→ **Work order**: Please set down the whole listing again, precisely.

→ **Information given**:
*** Begin section ***

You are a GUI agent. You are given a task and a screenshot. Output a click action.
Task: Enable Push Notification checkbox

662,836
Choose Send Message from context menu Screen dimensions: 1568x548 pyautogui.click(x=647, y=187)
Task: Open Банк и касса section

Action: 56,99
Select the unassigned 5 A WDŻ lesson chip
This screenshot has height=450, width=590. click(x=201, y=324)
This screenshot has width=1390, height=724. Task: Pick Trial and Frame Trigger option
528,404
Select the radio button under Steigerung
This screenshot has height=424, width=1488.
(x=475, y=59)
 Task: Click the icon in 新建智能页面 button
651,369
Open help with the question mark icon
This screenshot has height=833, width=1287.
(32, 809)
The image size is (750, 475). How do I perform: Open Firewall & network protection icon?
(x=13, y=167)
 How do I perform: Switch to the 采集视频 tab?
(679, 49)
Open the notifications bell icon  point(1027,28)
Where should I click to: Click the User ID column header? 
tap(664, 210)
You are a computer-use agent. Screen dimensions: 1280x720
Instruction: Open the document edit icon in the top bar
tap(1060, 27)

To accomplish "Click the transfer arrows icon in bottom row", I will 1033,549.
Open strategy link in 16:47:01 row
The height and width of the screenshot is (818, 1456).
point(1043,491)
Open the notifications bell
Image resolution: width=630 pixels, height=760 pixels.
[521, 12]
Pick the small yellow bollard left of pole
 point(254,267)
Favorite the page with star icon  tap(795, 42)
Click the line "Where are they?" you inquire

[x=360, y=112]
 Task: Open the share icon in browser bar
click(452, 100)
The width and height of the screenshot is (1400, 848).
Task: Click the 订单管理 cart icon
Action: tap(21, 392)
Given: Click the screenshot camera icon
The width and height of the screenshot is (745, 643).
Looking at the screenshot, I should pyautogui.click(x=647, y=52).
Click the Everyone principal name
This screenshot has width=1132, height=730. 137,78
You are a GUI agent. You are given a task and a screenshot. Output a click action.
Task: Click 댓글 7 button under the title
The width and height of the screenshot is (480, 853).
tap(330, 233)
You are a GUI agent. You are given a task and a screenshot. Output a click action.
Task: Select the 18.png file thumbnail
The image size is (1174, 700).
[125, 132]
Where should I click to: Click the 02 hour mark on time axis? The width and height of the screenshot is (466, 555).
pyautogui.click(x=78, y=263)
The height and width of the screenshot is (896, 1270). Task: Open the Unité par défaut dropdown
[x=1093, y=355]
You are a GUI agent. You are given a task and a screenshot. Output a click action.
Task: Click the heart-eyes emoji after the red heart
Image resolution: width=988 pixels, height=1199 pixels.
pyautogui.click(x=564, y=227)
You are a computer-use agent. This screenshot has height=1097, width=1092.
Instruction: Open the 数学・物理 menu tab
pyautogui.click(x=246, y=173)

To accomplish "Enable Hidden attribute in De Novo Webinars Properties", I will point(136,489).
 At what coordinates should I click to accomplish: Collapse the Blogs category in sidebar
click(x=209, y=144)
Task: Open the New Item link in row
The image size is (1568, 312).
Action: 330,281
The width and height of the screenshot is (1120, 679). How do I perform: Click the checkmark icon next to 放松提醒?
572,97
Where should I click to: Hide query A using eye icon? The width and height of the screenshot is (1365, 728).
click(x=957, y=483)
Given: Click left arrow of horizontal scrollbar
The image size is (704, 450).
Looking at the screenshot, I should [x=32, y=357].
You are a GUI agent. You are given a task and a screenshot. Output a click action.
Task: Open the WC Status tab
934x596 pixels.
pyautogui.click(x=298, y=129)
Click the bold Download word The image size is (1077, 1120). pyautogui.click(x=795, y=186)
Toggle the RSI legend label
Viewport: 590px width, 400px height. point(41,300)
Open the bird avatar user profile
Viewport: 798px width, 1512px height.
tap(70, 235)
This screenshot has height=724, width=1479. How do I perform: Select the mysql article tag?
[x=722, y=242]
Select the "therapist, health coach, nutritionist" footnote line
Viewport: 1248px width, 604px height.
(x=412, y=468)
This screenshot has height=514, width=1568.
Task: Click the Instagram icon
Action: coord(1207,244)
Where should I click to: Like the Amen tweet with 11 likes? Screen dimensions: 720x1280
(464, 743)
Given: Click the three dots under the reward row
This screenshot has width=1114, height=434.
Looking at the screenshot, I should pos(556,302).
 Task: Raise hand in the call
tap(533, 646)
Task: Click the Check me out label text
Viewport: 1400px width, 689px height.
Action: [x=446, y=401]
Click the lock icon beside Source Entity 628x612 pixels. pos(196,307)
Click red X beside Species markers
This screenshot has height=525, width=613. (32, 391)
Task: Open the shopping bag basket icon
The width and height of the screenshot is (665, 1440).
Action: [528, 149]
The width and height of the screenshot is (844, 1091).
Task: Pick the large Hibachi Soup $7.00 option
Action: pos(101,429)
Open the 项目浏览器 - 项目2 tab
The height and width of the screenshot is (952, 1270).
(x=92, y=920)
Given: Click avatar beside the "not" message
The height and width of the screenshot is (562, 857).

*** End section ***

→ **Response**:
You are a GUI agent. You are given a task and a screenshot. Output a click action.
Task: Enable Push Notification checkbox

662,836
Choose Send Message from context menu Screen dimensions: 1568x548 pyautogui.click(x=647, y=187)
Task: Open Банк и касса section

Action: 56,99
Select the unassigned 5 A WDŻ lesson chip
This screenshot has height=450, width=590. click(x=201, y=324)
This screenshot has width=1390, height=724. Task: Pick Trial and Frame Trigger option
528,404
Select the radio button under Steigerung
This screenshot has height=424, width=1488.
(x=475, y=59)
 Task: Click the icon in 新建智能页面 button
651,369
Open help with the question mark icon
This screenshot has height=833, width=1287.
(32, 809)
The image size is (750, 475). How do I perform: Open Firewall & network protection icon?
(x=13, y=167)
 How do I perform: Switch to the 采集视频 tab?
(679, 49)
Open the notifications bell icon  point(1027,28)
Where should I click to: Click the User ID column header? 
tap(664, 210)
You are a computer-use agent. Screen dimensions: 1280x720
Instruction: Open the document edit icon in the top bar
tap(1060, 27)

To accomplish "Click the transfer arrows icon in bottom row", I will 1033,549.
Open strategy link in 16:47:01 row
The height and width of the screenshot is (818, 1456).
point(1043,491)
Open the notifications bell
Image resolution: width=630 pixels, height=760 pixels.
[521, 12]
Pick the small yellow bollard left of pole
 point(254,267)
Favorite the page with star icon  tap(795, 42)
Click the line "Where are they?" you inquire

[x=360, y=112]
 Task: Open the share icon in browser bar
click(452, 100)
The width and height of the screenshot is (1400, 848).
Task: Click the 订单管理 cart icon
Action: tap(21, 392)
Given: Click the screenshot camera icon
The width and height of the screenshot is (745, 643).
Looking at the screenshot, I should pyautogui.click(x=647, y=52).
Click the Everyone principal name
This screenshot has width=1132, height=730. 137,78
You are a GUI agent. You are given a task and a screenshot. Output a click action.
Task: Click 댓글 7 button under the title
The width and height of the screenshot is (480, 853).
tap(330, 233)
You are a GUI agent. You are given a task and a screenshot. Output a click action.
Task: Select the 18.png file thumbnail
The image size is (1174, 700).
[125, 132]
Where should I click to: Click the 02 hour mark on time axis? The width and height of the screenshot is (466, 555).
pyautogui.click(x=78, y=263)
The height and width of the screenshot is (896, 1270). Task: Open the Unité par défaut dropdown
[x=1093, y=355]
You are a GUI agent. You are given a task and a screenshot. Output a click action.
Task: Click the heart-eyes emoji after the red heart
Image resolution: width=988 pixels, height=1199 pixels.
pyautogui.click(x=564, y=227)
You are a computer-use agent. This screenshot has height=1097, width=1092.
Instruction: Open the 数学・物理 menu tab
pyautogui.click(x=246, y=173)

To accomplish "Enable Hidden attribute in De Novo Webinars Properties", I will point(136,489).
 At what coordinates should I click to accomplish: Collapse the Blogs category in sidebar
click(x=209, y=144)
Task: Open the New Item link in row
The image size is (1568, 312).
Action: 330,281
The width and height of the screenshot is (1120, 679). How do I perform: Click the checkmark icon next to 放松提醒?
572,97
Where should I click to: Hide query A using eye icon? The width and height of the screenshot is (1365, 728).
click(x=957, y=483)
Given: Click left arrow of horizontal scrollbar
The image size is (704, 450).
Looking at the screenshot, I should [x=32, y=357].
You are a GUI agent. You are given a task and a screenshot. Output a click action.
Task: Open the WC Status tab
934x596 pixels.
pyautogui.click(x=298, y=129)
Click the bold Download word The image size is (1077, 1120). pyautogui.click(x=795, y=186)
Toggle the RSI legend label
Viewport: 590px width, 400px height. point(41,300)
Open the bird avatar user profile
Viewport: 798px width, 1512px height.
tap(70, 235)
This screenshot has height=724, width=1479. How do I perform: Select the mysql article tag?
[x=722, y=242]
Select the "therapist, health coach, nutritionist" footnote line
Viewport: 1248px width, 604px height.
(x=412, y=468)
This screenshot has height=514, width=1568.
Task: Click the Instagram icon
Action: coord(1207,244)
Where should I click to: Like the Amen tweet with 11 likes? Screen dimensions: 720x1280
(464, 743)
Given: Click the three dots under the reward row
This screenshot has width=1114, height=434.
Looking at the screenshot, I should pos(556,302).
 Task: Raise hand in the call
tap(533, 646)
Task: Click the Check me out label text
Viewport: 1400px width, 689px height.
Action: [x=446, y=401]
Click the lock icon beside Source Entity 628x612 pixels. pos(196,307)
Click red X beside Species markers
This screenshot has height=525, width=613. (32, 391)
Task: Open the shopping bag basket icon
The width and height of the screenshot is (665, 1440).
Action: [528, 149]
The width and height of the screenshot is (844, 1091).
Task: Pick the large Hibachi Soup $7.00 option
Action: pos(101,429)
Open the 项目浏览器 - 项目2 tab
The height and width of the screenshot is (952, 1270).
(x=92, y=920)
Given: Click avatar beside the "not" message
The height and width of the screenshot is (562, 857).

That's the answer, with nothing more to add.